229話 『日米会話手帳』に関して、またまた。これで3度目だ。



  日本人の外国語学習史に興味があるので、その関連の本を折に触れて読んでいる。今年の春に読んだのが、『日本人と英語 ――もうひとつの英語百年史』(斎 藤兆史、研究社、2007)で、日本人と英語に関する歴史を解説する本だから、『日米会話手帳』が当然ながら登場する。で、残念ながら、版元が正しい「科 学教材社」ではなく、あまたの本が間違えている「誠文堂新光社」になっている。著者が英語史の専門家である東京大学教授であり、版元が英語の本の研究社だ から、この間違いはイタい。
 『日米会話手帳』については、すでにこのアジア雑語林の103と199で触れているから、未読の方は、まずその文章を読んでください。

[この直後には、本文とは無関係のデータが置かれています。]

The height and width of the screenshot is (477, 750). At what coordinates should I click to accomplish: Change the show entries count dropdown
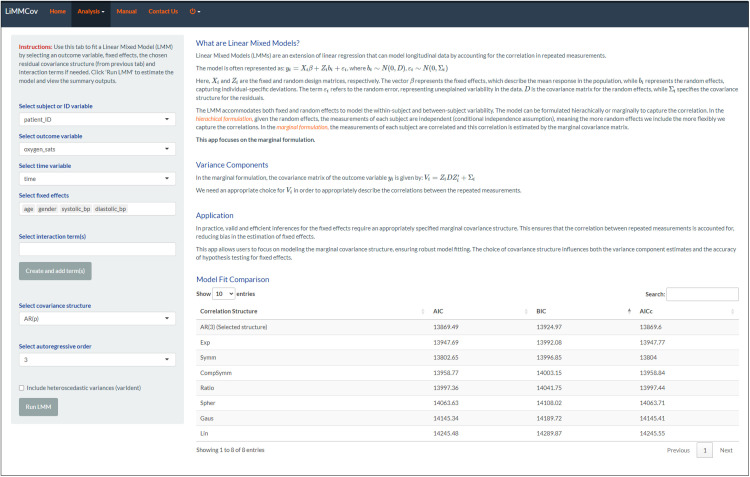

 さて、今日だ。外国語学習史の関連で、『英語ベストセラー本の研究』(晴山陽一、幻冬舎新書)を買った。売れているらしく、2008年5月30日第1刷で、6月10日には2刷になっている。私はその2刷を買った。
 この本でも、当然『日米会話手帳』が紹介してあり、「あんたもかい!」と言いたくなった。ここでも、版元を「誠文堂新光社」にしている。それだけの間違いなら、いままでの本と同じあやまちなのだが、この新書の場合は問題が多すぎる。

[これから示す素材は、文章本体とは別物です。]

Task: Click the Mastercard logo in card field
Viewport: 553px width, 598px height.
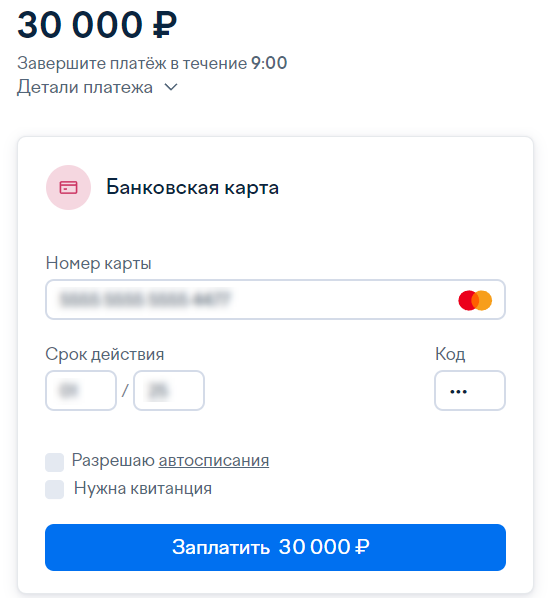Action: (x=475, y=300)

 すでにこのアジア雑語林で書いたように、『日米会話手帳』は古本屋を探しても見つからないし、国会図書館にもない。だから、『日米会話手帳』を写真で全 ページ紹介し、出版にいたるいきさつを解説している『「日米会話手帳」はなぜ売れたか』(朝日文庫)を参考書にするしかない。
 『英語ベストセラー本の研究』も、やはり朝日文庫を参考資料にしたと明記し、引用もしている。しかし、それならば、版元を間違えるはずはない。『日米会 話手帳』の著者は誠文堂新光社の社長である小川菊松だが、なぜ自社から出さなかったのかという話は、資料にしたという朝日文庫にちゃんと書いてあるのだ。 朝日文庫を「参考にさせていただいた」と書いているが、どうやら読んではいないようだ。

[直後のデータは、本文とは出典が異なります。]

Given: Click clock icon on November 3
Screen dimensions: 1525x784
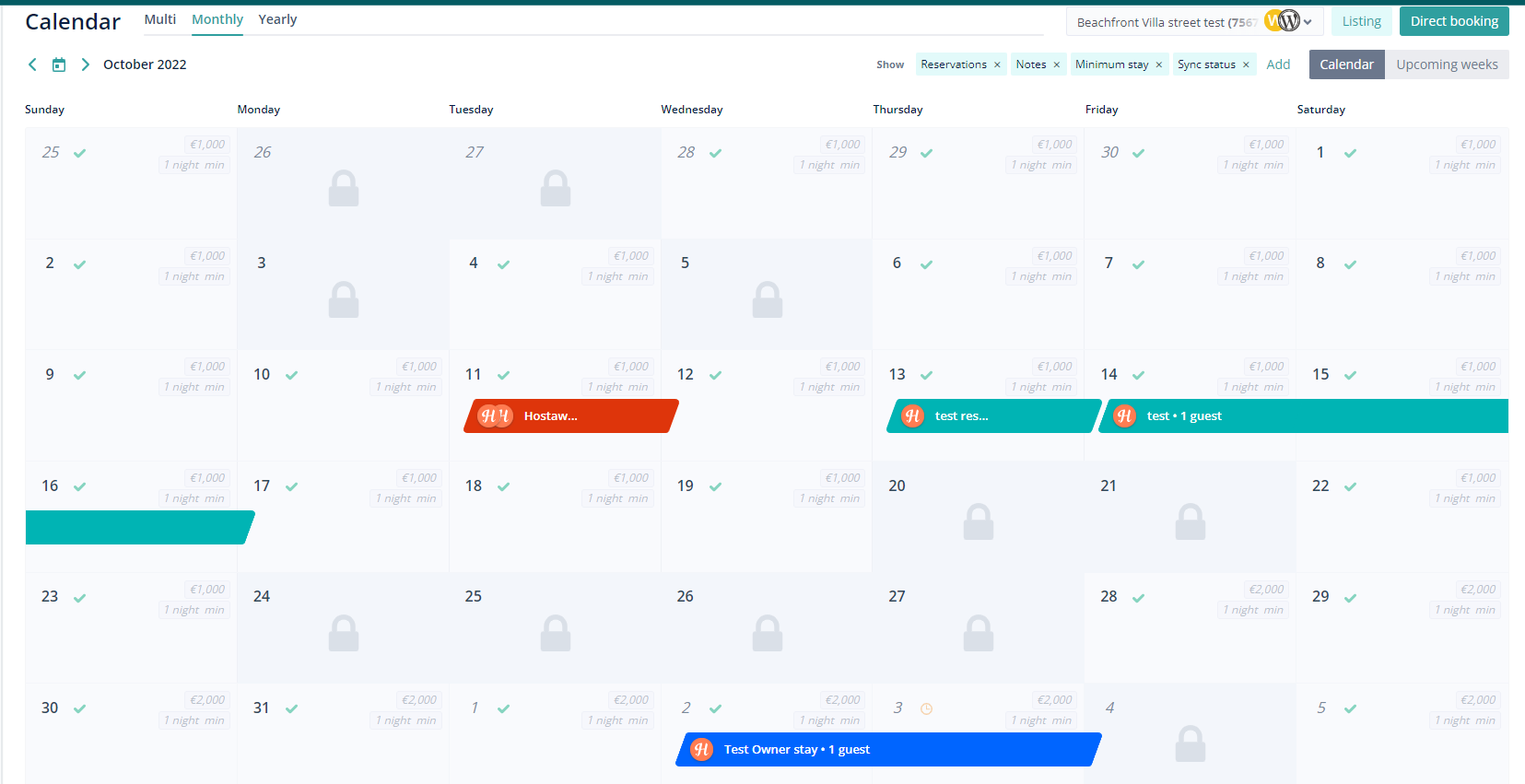Looking at the screenshot, I should [926, 708].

 また、「誠文堂新光社は科学系書籍の出版社であったため、物資の不足していたこの時期に、なお大量の紙を保有していたのも幸運だった」と書いているが、 「科学系書籍の出版社」ならば、なぜ大量の印刷用紙が割り当てられていたのか、まったく説明がつかない。著者は納得して原稿を書いたのだろうか。
 正解は、こうだ。誠文堂新光社は戦時中、軍国賛美の本を多く出していたので、軍部に優遇されていた。そのせいで、大量の用紙を割り当てられていたのだ。しかし、戦時中のそういう活動のせいで、社長の小川はGHQにより公職追放にあうのである。
 『英語ベストセラー本の研究』の著者が準備段階でしておくべきだったのは、英語関連本であるかどうかに関わらず、まず戦後のベストセラー全体の勉強をし て、それから英語関連本に手を着けるべきだった。著者は元編集者なのだから、なおさらそのことに気がついてほしかった。英語関連のベストセラーなら、この 『日米会話手帳』や『英語に強くなる本』(岩田一男)に関しても、例えば『ベストセラーの戦後史』全2巻(井上ひさし文藝春秋、1995)など、詳しく 書いてある本は多数ある。
 『英語ベストセラー本の研究』は、どうも信用ならないのではないかと思い始めると、校閲しながら読んでしまう。すると、すぐにおかしな個所が見つかった。
 「一九四六年二月に、「カム・カム・エヴリバディ」の歌声で有名な、平川唯一の『NHKラジオ英会話』の放送がスタートした」とあるが、1946年には まだテレビはないのだから、番組名にわざわざ「ラジオ」と明記するわけはない。正しい番組名は「英語会話」である。
 『みんなのカムカム英語』(平川唯一、毎日新聞社、1981)から、「kitty, kitty. Come on, kitty. Come here.」という例文を引用しながら、「私が驚いたのは、ここにはトムもメアリーも登場しないことだ。出てくるのはすべて日本人であり・・・」と書いて いる。ということは、このキティーちゃんは日本人なんだ。
 出版をよく知っているはずの元編集者が書いた本にしては、あまりにずさんである。
 驚いたことに、AMAZONの読者評価ではかなり好評なのだが、読者もきちんと読まずに評価したのだろうか。